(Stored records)
=== Begin Enclosure ===

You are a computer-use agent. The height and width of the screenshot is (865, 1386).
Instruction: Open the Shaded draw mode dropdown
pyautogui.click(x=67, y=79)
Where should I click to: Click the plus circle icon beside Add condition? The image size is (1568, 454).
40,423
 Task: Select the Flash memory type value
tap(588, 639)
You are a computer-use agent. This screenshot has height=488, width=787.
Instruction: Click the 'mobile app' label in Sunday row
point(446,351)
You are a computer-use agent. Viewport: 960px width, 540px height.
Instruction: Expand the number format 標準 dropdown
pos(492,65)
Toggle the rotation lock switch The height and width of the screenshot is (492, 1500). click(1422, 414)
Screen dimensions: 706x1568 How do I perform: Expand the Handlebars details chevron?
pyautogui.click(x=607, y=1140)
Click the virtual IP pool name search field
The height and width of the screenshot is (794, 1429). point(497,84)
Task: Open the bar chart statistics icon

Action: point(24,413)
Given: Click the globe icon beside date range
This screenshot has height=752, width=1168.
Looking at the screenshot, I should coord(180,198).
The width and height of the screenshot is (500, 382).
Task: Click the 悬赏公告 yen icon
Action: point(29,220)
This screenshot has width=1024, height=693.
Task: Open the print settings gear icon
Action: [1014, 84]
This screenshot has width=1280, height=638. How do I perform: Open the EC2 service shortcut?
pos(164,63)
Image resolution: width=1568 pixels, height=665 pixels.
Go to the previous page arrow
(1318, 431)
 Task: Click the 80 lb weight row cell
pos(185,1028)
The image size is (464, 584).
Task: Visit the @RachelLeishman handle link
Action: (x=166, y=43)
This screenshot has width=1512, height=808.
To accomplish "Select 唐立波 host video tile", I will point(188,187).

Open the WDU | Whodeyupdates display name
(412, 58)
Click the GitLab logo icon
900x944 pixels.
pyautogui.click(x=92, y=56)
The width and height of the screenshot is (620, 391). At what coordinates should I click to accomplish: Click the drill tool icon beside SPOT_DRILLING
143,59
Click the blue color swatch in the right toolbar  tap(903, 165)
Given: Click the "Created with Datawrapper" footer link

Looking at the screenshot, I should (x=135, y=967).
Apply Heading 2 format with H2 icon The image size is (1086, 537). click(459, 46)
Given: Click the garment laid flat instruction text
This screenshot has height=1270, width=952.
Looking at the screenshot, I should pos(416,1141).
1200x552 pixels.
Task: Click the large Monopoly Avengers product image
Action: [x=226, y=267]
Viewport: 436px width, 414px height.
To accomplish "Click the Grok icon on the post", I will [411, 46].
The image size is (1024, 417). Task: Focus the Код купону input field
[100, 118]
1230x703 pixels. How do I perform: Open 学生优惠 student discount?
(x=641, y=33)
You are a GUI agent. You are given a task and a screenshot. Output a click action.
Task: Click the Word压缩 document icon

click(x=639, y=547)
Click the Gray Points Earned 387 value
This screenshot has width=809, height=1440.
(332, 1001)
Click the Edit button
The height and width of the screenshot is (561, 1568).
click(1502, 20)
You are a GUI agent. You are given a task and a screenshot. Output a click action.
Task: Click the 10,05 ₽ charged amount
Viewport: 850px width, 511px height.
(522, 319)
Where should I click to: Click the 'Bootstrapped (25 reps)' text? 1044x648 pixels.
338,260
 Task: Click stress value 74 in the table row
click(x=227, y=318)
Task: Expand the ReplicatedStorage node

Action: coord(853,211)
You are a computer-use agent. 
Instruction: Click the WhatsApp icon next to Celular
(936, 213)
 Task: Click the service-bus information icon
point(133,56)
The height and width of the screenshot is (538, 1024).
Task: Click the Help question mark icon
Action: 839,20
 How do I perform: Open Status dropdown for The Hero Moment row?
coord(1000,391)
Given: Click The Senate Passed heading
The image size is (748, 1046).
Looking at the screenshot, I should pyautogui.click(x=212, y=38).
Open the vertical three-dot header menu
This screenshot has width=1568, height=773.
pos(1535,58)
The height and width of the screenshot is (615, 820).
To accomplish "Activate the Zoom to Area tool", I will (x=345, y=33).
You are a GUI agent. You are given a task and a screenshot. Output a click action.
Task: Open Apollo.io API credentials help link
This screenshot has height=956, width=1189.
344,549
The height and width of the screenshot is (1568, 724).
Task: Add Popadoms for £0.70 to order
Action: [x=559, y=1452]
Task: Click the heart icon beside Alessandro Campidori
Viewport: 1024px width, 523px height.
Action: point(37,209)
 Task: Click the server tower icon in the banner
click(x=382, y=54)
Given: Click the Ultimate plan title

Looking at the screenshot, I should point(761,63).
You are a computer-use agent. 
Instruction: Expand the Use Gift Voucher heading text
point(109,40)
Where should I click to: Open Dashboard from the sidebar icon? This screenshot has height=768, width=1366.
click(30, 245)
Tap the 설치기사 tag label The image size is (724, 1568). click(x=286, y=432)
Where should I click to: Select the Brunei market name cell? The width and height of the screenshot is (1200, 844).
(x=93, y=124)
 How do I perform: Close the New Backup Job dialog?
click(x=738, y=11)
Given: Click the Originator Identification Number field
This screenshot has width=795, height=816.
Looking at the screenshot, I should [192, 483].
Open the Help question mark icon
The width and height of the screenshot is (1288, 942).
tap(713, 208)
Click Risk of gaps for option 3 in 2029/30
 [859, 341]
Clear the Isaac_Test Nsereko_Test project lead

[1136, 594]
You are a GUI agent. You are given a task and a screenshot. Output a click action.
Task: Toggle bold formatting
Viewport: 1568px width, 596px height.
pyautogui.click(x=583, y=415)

=== End Enclosure ===

### What is being asked:
The whole set of records needs to be written out exactly.

### Task solution:
You are a computer-use agent. The height and width of the screenshot is (865, 1386).
Instruction: Open the Shaded draw mode dropdown
pyautogui.click(x=67, y=79)
Where should I click to: Click the plus circle icon beside Add condition? The image size is (1568, 454).
40,423
 Task: Select the Flash memory type value
tap(588, 639)
You are a computer-use agent. This screenshot has height=488, width=787.
Instruction: Click the 'mobile app' label in Sunday row
point(446,351)
You are a computer-use agent. Viewport: 960px width, 540px height.
Instruction: Expand the number format 標準 dropdown
pos(492,65)
Toggle the rotation lock switch The height and width of the screenshot is (492, 1500). click(1422, 414)
Screen dimensions: 706x1568 How do I perform: Expand the Handlebars details chevron?
pyautogui.click(x=607, y=1140)
Click the virtual IP pool name search field
The height and width of the screenshot is (794, 1429). point(497,84)
Task: Open the bar chart statistics icon

Action: point(24,413)
Given: Click the globe icon beside date range
This screenshot has height=752, width=1168.
Looking at the screenshot, I should coord(180,198).
The width and height of the screenshot is (500, 382).
Task: Click the 悬赏公告 yen icon
Action: point(29,220)
This screenshot has width=1024, height=693.
Task: Open the print settings gear icon
Action: [1014, 84]
This screenshot has width=1280, height=638. How do I perform: Open the EC2 service shortcut?
pos(164,63)
Image resolution: width=1568 pixels, height=665 pixels.
Go to the previous page arrow
(1318, 431)
 Task: Click the 80 lb weight row cell
pos(185,1028)
The image size is (464, 584).
Task: Visit the @RachelLeishman handle link
Action: (x=166, y=43)
This screenshot has width=1512, height=808.
To accomplish "Select 唐立波 host video tile", I will point(188,187).

Open the WDU | Whodeyupdates display name
(412, 58)
Click the GitLab logo icon
900x944 pixels.
pyautogui.click(x=92, y=56)
The width and height of the screenshot is (620, 391). At what coordinates should I click to accomplish: Click the drill tool icon beside SPOT_DRILLING
143,59
Click the blue color swatch in the right toolbar  tap(903, 165)
Given: Click the "Created with Datawrapper" footer link

Looking at the screenshot, I should (x=135, y=967).
Apply Heading 2 format with H2 icon The image size is (1086, 537). click(459, 46)
Given: Click the garment laid flat instruction text
This screenshot has height=1270, width=952.
Looking at the screenshot, I should pos(416,1141).
1200x552 pixels.
Task: Click the large Monopoly Avengers product image
Action: [x=226, y=267]
Viewport: 436px width, 414px height.
To accomplish "Click the Grok icon on the post", I will [411, 46].
The image size is (1024, 417). Task: Focus the Код купону input field
[100, 118]
1230x703 pixels. How do I perform: Open 学生优惠 student discount?
(x=641, y=33)
You are a GUI agent. You are given a task and a screenshot. Output a click action.
Task: Click the Word压缩 document icon

click(x=639, y=547)
Click the Gray Points Earned 387 value
This screenshot has width=809, height=1440.
(332, 1001)
Click the Edit button
The height and width of the screenshot is (561, 1568).
click(1502, 20)
You are a GUI agent. You are given a task and a screenshot. Output a click action.
Task: Click the 10,05 ₽ charged amount
Viewport: 850px width, 511px height.
(522, 319)
Where should I click to: Click the 'Bootstrapped (25 reps)' text? 1044x648 pixels.
338,260
 Task: Click stress value 74 in the table row
click(x=227, y=318)
Task: Expand the ReplicatedStorage node

Action: coord(853,211)
You are a computer-use agent. 
Instruction: Click the WhatsApp icon next to Celular
(936, 213)
 Task: Click the service-bus information icon
point(133,56)
The height and width of the screenshot is (538, 1024).
Task: Click the Help question mark icon
Action: 839,20
 How do I perform: Open Status dropdown for The Hero Moment row?
coord(1000,391)
Given: Click The Senate Passed heading
The image size is (748, 1046).
Looking at the screenshot, I should pyautogui.click(x=212, y=38).
Open the vertical three-dot header menu
This screenshot has width=1568, height=773.
pos(1535,58)
The height and width of the screenshot is (615, 820).
To accomplish "Activate the Zoom to Area tool", I will (x=345, y=33).
You are a GUI agent. You are given a task and a screenshot. Output a click action.
Task: Open Apollo.io API credentials help link
This screenshot has height=956, width=1189.
344,549
The height and width of the screenshot is (1568, 724).
Task: Add Popadoms for £0.70 to order
Action: [x=559, y=1452]
Task: Click the heart icon beside Alessandro Campidori
Viewport: 1024px width, 523px height.
Action: point(37,209)
 Task: Click the server tower icon in the banner
click(x=382, y=54)
Given: Click the Ultimate plan title

Looking at the screenshot, I should point(761,63).
You are a computer-use agent. 
Instruction: Expand the Use Gift Voucher heading text
point(109,40)
Where should I click to: Open Dashboard from the sidebar icon? This screenshot has height=768, width=1366.
click(30, 245)
Tap the 설치기사 tag label The image size is (724, 1568). click(x=286, y=432)
Where should I click to: Select the Brunei market name cell? The width and height of the screenshot is (1200, 844).
(x=93, y=124)
 How do I perform: Close the New Backup Job dialog?
click(x=738, y=11)
Given: Click the Originator Identification Number field
This screenshot has width=795, height=816.
Looking at the screenshot, I should [192, 483].
Open the Help question mark icon
The width and height of the screenshot is (1288, 942).
tap(713, 208)
Click Risk of gaps for option 3 in 2029/30
 [859, 341]
Clear the Isaac_Test Nsereko_Test project lead

[1136, 594]
You are a GUI agent. You are given a task and a screenshot. Output a click action.
Task: Toggle bold formatting
Viewport: 1568px width, 596px height.
pyautogui.click(x=583, y=415)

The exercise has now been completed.